Menurut dia diskusi atau pembahasan tentang khilafah tidak seharusnya dilarang. Dia mengingatkan, umat Islam di Indonesia sudah sepakat tentang negara Pancasila dan Undang-Undang Dasar 1945.

"Bukanlah karena kita mengetahui khilafah lantas kita terapkan di negeri ini. Tetapi khilafah itu tidak boleh dilarang dan tidak boleh berhenti didiskusikan terus-menerus dan bisa dipidatokan. Tapi bukan untuk diimplementasikan," katanya.

Menurut dia, hal ini tetap perlu diketahui untuk menjadi ilmu pengetahuan.

"Karena itu bagian dari pada sejarah Islam. Itu dia tidak sama dengan komunisme. Berbeda," ujar dia lagi.

Berbeda dengan Nadjamuddin, Ketua PC GP Ansor Bangil Sa`ad Muafi berpendapat, organisasi Hizbut Tahrir Indonesia (HTI) banyak ditolak di luar negeri lantaran ingin membangun sistem pemerintahan secara khilafah.

"Artinya begini, ajaran-ajaran itu masih ada. Itu sampai menyerupai ideologi. Itu yang perlu dipahami," kata Sa`ad.

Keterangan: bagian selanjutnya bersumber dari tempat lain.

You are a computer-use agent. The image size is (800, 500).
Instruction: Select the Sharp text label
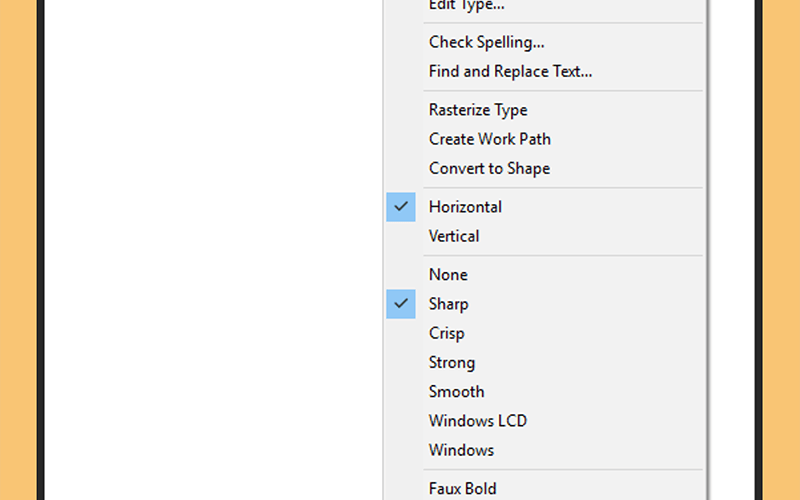tap(448, 304)
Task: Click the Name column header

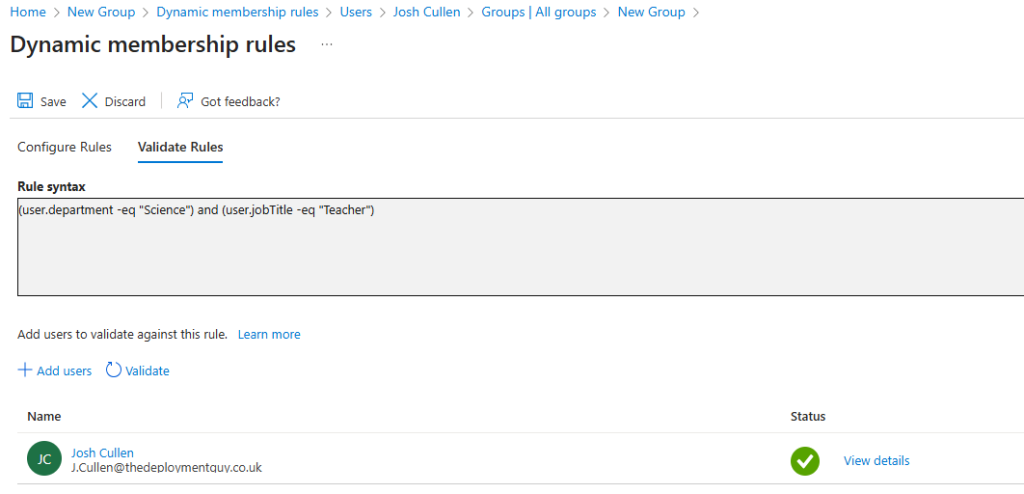Action: [x=44, y=416]
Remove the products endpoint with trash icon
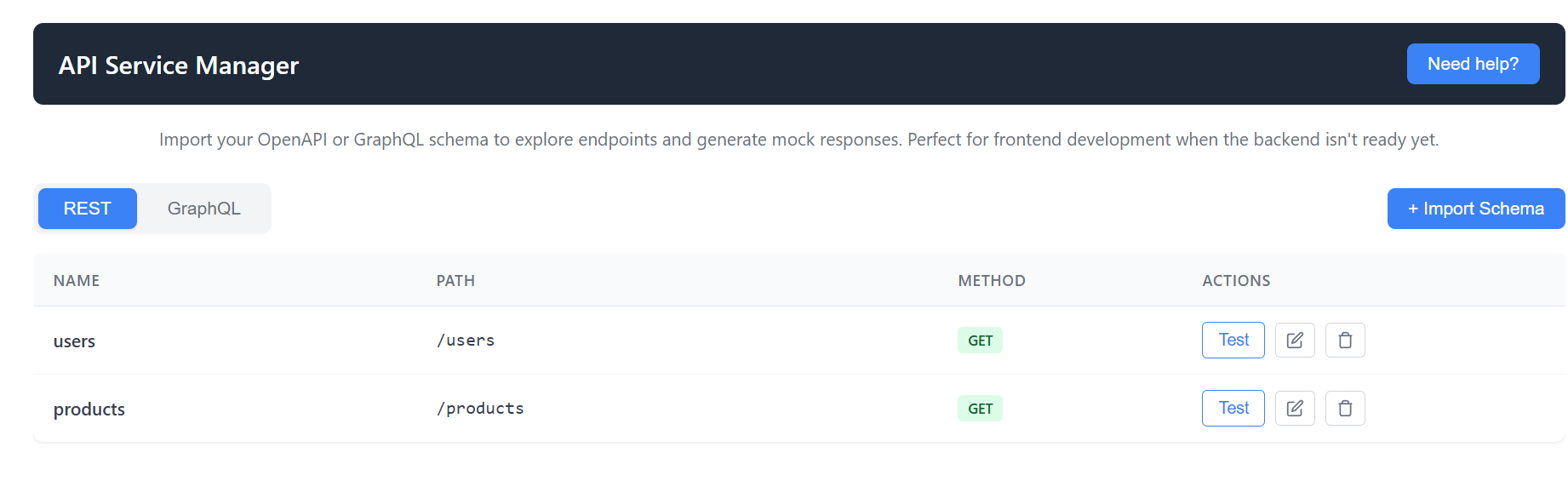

Dia juga mengaku pihaknya menemukan bukti-bukti faktual di lapangan.

"Dia (tokoh HTI) tidak bisa menghargai presiden. Dia tidak bisa kemudian memasang foto Kiai Ma`ruf Amin, bahkan tidak ada Bendera Merah Putih. Bahkan nama wakil presiden pun dia tidak tahu. Itu ketua yayasan sekaligus kepala sekolah. Bisa dibayangkan doktrinasi mereka bagaimana," ucap Sa`ad menjelaskan temuannya.

Sa`ad sepakat khilafah boleh saja menjadi bahan diskusi jika dikaitkan dengan sejarah termasuk sejarah Islam.

"Tetapi, kita bahas hari ini ketika itu menyangkut ideologi dan ingin mengubah sistem ideologi Pancasila. Ya harus dibumihanguskan dong dari Bumi Pertiwi ini," ujar Sa`ad lagi.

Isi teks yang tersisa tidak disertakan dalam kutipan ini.